By Ovio Peters
Leadway Assurance Company Limited has renewed its support for Nigeria’s creative economy and small business ecosystem by sponsoring the Lagos Leather Fair (LLF) for the fourth consecutive year. The ninth edition of the fair will hold on 27 and 28 June 2026 at the EPAC Centre, Victoria Island, Lagos, under the theme, ‘Beyond the Hide: Scaling Value, Building Industry, Driving Growth.’ The initiative is focused on strengthening Africa’s leather, craftsmanship and creative manufacturing value chains. Olusakin Labeodan, Managing Director and Chief Executive Officer of Leadway Pensure, recently said that the sponsorship aligns with Leadway’s broader objective of promoting enterprise resilience, value retention and sustainable business growth.
DECISION HIGHLIGHT
Leadway is positioning support for the creative and manufacturing ecosystem as a long-term economic development strategy rather than a conventional corporate sponsorship activity.
DECISION MEMO
The significance of Leadway’s continued involvement lies in its focus on value-chain development within a sector that remains under-industrialised despite abundant raw material availability. Nigeria’s leather industry has long operated below its value-creation potential, exporting significant volumes of raw materials while capturing limited manufacturing value.

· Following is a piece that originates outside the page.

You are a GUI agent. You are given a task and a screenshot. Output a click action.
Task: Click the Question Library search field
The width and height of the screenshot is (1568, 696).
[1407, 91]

By backing a platform dedicated to design, production, innovation and market access, Leadway is aligning itself with a broader industrialisation agenda centred on local processing and enterprise development.
Labeodan described small and medium enterprises as central to economic transformation. According to Labeodan, “SMEs are the critical drivers of Nigeria’s economic growth, innovation, and generational wealth creation. The leather industry provides huge opportunities for our young entrepreneurs and creative minds to be part of a vibrant, resilient and incrementally growing value retention economy.”
The intervention reflects growing recognition that creative industries can function as manufacturing ecosystems rather than solely cultural sectors. The fair’s emphasis on scaling value and building industry suggests a deliberate attempt to move participants higher up the production chain.
Labeodan further noted, “It is within ecosystems such as this, where the potential for transformation is high, that Leadway continues to deepen its engagement and support.” The statement underscores a strategy that links enterprise development, local production and export competitiveness.
The broader implication is that Nigeria’s creative economy is increasingly being viewed through an industrial policy lens, where value addition, job creation and export diversification become as important as artistic output.
DATA BOX
- Sponsor: Leadway Assurance Company Limited
- Sponsorship duration: Four consecutive years
- Event: Lagos Leather Fair (9th Edition)
- Date: 27-28 June 2026
- Venue: EPAC Centre, Victoria Island, Lagos
- Theme:
- “Beyond the Hide: Scaling Value, Building Industry, Driving Growth”
- UNIDO 2025 estimate:
- More than 750,000 metric tonnes of raw hides and skins processed annually in Nigeria
- Strategic focus:
- Leather manufacturing
- Creative economy
- SME development
- Value-chain expansion
- Export potential
WHO WINS / WHO LOSES
Who Wins
- Leather manufacturers and artisans
- Small and medium enterprises
- Creative entrepreneurs
- Export-oriented producers
- Young entrepreneurs entering the leather value chain
Who Loses
- Exporters dependent on low-value raw material sales
- Businesses unable to move beyond primary production
- Producers disconnected from formal value chains and market access opportunities
POLICY SIGNALS
- Creative industries are increasingly being integrated into industrial development discussions.
- Value addition is becoming a priority within non-oil export sectors.
- SME development remains central to enterprise growth strategies.
- Public and private stakeholders are placing greater emphasis on local manufacturing ecosystems.
INVESTOR SIGNAL
The leather industry represents an underdeveloped value-retention opportunity. Businesses focused on processing, design, manufacturing, branding and export development may benefit from rising attention to local value creation and creative-sector industrialisation.
RISK RADAR
- Limited processing capacity may constrain value-chain expansion.
- Infrastructure and logistics bottlenecks could affect competitiveness.
- Access to finance remains a challenge for many creative enterprises.
- Continued export of raw materials may weaken domestic value capture.
- Global demand fluctuations could affect export-oriented growth prospects.